Security Reform Key To Timor-Leste Stability
Security Sector Reform Key To Bringing Stability To Timor-leste, UN Says
The United Nations peacekeeping mission helping Timor-Leste recover from fighting last year that drove 15 per cent of the population from their homes has called for improved relations between the police and army, a strengthened legal framework, increased capacity and enhanced civil oversight as part of overall security sector reform.
"The strengthening of the army and police will be crucial to the development of Timor-Leste as a modernizing State and the United Nations will assist the Government in achieving a security sector that is efficient, effective and accountable," Secretary-General Ban Ki-moon's Special Representative Atul Khare said at a meeting this week with leaders of the small South-East Asian country that the UN helped shepherd to independence from Indonesia in 2002.
At the meeting attended by leaders of the national military and police, President José Ramos-Horta and the Prime Minister Xanana Gusmão both gave opening addresses welcoming UN assistance in addressing the challenges facing the security sector.
Participants agreed that civil society should have a larger role in the reform process.
Mr. Khare, who heads the UN Integrated Mission in Timor-Leste (UNMIT) said he agreed with both the President and Prime Minister about the need to look at the road traveled to avoid pitfalls in the future.
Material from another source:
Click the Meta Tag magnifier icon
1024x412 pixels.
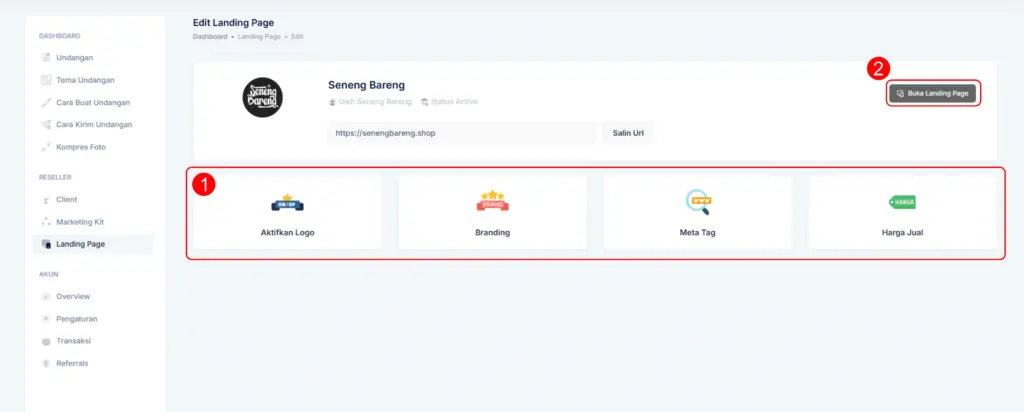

He also pledged UNMIT's continued help for the Timorese people and authorities in bolstering the security sector.
The mission enhanced its peacekeeping and policing roles after violence attributed to differences between eastern and western regions broke out in April and May last year, killing at least 37 people and forcing 155,000 others to flee their homes.
The country has been beset by renewed unrest this month following the appointment of a new Government after elections in June failed to produce a single outright winner. There have been numerous arson and rock throwing in which nearly 400 houses were burned or damaged, at least 4,000 people driven from their homes, a UN convoy attacked and more than a score of UN vehicles damaged.